Thanks @Moody and @MichaelR , this was quite helpful to learn that the nb_dev commands work under Windows if it’s installed via pip (but not via conda). I first installed it using conda, and running the commands would just pop up a .sh script for each command.
Hi @Moody, thanks for the tip about v2. I am using nbdev 2.3.8. My observation seems to be the same as yours back in 2021 with v1:
If I install nbev via conda on Windows native, then commands such as nbdev_prepare pop up a .sh file in my text editor
If I install nbdev via pip on Windows native, then nbdev_prepare uses an .exe and runs as expected
I was using Windows native because I wanted to access data on a network location and didn’t easily figure out how to get to it on Windows Subsystem for Linux (WSL). Now I’ve decided to develop my library using a test dataset and I’ve switched to WSL, where things just work so far.

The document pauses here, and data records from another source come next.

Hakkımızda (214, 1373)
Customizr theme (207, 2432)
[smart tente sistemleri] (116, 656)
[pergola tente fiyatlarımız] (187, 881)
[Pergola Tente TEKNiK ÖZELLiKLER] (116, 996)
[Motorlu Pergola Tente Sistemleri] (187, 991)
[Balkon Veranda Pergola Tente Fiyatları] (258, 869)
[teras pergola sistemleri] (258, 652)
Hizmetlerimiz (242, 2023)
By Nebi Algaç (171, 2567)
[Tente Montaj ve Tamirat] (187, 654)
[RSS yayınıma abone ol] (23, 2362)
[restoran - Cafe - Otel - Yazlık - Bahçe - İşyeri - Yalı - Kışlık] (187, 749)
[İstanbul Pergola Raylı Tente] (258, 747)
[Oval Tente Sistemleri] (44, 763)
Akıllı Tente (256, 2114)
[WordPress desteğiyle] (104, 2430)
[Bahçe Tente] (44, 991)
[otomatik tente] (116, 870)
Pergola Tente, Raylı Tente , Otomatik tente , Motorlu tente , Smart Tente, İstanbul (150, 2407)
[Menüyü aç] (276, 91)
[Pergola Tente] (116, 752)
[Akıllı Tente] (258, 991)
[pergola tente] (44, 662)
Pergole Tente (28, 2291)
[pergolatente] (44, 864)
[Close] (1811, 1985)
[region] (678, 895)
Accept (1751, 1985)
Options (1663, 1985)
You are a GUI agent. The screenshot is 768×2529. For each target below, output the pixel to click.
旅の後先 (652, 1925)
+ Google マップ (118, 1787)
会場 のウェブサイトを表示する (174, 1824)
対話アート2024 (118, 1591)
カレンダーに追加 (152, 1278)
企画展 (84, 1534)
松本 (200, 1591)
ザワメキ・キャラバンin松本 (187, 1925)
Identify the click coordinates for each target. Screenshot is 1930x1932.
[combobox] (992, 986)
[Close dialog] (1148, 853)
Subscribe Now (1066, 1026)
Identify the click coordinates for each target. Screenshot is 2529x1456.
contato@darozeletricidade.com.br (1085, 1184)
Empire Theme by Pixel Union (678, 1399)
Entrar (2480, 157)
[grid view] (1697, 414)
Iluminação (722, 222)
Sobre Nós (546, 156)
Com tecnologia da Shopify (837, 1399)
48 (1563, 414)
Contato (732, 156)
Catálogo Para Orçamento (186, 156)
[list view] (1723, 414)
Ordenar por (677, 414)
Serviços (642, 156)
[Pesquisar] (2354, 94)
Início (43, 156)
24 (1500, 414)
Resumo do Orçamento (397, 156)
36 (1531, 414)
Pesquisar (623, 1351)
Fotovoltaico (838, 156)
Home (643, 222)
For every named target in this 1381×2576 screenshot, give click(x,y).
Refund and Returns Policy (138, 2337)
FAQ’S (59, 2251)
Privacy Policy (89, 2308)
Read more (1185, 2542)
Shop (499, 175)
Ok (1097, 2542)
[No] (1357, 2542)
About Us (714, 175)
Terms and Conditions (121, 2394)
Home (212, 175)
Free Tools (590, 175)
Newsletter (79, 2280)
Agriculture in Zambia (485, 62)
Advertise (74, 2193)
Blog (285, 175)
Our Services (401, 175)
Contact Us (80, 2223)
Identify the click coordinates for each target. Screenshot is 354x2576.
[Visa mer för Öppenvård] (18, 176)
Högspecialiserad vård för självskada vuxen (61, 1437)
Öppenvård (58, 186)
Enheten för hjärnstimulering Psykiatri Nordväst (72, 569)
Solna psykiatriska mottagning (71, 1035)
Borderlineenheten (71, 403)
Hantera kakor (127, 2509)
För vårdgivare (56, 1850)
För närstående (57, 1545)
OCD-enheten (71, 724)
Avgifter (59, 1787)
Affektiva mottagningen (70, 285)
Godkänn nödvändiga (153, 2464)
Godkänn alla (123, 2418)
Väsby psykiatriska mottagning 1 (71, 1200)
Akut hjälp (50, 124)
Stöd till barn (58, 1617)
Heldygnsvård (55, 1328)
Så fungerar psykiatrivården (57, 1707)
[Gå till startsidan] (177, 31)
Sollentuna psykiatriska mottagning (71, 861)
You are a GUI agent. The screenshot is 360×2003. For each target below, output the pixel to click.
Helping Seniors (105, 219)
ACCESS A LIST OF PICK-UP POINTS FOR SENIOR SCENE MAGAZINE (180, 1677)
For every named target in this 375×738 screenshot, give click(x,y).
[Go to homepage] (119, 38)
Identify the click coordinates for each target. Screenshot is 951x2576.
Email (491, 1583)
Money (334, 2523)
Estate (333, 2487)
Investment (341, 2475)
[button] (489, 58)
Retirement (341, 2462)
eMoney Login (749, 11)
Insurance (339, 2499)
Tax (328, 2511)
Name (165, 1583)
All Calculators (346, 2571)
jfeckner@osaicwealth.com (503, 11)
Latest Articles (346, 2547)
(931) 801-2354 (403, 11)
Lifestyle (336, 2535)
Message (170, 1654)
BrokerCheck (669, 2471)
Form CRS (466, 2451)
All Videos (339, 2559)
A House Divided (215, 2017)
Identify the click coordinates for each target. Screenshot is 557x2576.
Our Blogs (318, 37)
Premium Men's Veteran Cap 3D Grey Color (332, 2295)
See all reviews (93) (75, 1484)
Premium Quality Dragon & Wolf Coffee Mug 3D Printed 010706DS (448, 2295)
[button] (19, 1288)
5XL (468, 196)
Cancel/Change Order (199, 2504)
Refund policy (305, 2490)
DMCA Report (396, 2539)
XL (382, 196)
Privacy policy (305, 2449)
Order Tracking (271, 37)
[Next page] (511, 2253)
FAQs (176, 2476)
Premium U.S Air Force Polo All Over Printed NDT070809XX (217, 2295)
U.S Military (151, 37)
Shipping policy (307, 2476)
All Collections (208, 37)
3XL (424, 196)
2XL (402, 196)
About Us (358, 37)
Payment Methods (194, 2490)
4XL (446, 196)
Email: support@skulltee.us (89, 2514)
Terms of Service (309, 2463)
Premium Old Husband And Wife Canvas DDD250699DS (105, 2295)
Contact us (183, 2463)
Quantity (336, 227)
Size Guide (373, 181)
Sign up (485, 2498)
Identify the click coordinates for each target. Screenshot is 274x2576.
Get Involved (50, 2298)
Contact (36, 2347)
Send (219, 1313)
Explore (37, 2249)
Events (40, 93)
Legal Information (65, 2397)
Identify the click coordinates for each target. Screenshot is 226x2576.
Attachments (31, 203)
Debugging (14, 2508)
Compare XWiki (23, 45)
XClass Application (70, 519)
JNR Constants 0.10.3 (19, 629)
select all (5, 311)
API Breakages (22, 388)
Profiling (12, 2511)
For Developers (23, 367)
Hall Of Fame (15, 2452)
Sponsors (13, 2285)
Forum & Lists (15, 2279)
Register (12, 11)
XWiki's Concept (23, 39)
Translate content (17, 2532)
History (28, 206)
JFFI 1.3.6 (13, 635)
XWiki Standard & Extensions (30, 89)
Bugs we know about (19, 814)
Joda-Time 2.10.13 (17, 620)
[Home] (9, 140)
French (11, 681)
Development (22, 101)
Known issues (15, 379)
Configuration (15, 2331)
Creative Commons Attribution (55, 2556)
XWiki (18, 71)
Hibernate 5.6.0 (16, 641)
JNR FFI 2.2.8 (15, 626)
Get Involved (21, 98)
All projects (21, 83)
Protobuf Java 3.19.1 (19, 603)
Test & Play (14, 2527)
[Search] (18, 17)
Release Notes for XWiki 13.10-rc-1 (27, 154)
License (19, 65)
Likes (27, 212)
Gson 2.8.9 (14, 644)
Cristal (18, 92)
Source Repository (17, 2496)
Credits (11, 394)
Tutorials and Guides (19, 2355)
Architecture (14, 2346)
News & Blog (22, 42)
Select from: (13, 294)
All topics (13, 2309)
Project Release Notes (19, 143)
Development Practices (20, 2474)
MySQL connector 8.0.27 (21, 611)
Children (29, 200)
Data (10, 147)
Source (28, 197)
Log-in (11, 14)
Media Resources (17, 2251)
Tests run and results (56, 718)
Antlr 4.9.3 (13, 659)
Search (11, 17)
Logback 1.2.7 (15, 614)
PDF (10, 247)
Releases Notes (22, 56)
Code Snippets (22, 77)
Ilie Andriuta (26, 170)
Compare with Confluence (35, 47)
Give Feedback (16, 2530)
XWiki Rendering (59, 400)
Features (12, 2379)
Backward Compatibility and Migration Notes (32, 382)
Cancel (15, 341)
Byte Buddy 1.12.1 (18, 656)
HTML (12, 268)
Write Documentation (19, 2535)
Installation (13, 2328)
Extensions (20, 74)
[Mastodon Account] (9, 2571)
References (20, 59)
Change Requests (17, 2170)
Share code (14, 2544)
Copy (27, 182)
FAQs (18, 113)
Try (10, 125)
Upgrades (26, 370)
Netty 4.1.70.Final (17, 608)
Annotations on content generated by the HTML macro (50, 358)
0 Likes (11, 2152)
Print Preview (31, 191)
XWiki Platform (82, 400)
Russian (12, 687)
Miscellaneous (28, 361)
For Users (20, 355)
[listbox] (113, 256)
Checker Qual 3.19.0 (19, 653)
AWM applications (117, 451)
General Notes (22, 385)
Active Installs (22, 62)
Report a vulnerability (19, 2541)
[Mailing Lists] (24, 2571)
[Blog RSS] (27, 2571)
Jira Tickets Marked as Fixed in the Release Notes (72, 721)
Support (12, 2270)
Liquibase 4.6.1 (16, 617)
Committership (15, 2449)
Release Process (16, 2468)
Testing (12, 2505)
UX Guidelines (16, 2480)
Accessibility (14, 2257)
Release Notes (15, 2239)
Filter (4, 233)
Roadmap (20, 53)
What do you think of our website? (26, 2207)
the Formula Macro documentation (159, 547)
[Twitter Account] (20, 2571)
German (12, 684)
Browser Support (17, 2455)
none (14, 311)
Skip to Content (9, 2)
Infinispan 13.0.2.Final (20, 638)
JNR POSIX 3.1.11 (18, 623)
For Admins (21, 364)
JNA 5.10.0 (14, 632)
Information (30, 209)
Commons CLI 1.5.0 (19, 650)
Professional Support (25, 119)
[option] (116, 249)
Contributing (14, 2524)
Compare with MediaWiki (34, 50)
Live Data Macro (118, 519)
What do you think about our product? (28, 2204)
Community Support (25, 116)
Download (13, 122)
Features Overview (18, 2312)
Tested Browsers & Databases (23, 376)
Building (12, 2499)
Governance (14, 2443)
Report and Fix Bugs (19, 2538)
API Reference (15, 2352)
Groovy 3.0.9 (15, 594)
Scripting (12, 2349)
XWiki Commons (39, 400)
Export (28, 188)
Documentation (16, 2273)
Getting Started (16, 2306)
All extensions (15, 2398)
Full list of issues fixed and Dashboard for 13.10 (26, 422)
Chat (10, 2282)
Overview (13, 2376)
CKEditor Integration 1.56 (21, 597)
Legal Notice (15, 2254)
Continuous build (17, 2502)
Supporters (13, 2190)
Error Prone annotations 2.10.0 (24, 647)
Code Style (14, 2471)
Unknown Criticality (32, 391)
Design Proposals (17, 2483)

There’s a really nice feature of pip/setuptools that lets you create commandline scripts directly from functions, makes them available in the PATH , and even makes your scripts cross-platform (e.g. in Windows it creates an exe).
So why does this work for pip but not for conda? I can see that nbdev’s setup.py includes the necessary section to create console_scripts. I also see nbdev/release.ipynb that release_pypi runs setup.py, while release_conda calls conda build. It’s over my head to know how the conda build process works, though! I wonder if there is a simple way to also call setup.py just to create the console_scripts entry points.
I’m just cross-referencing nbdev github issue 1149. I was at the same point as @willsa14 in reverse engineering the conda build process. I’ve authored a couple of conda packages but not with command line scripts, so unsure how to tackle and on the backburner for now.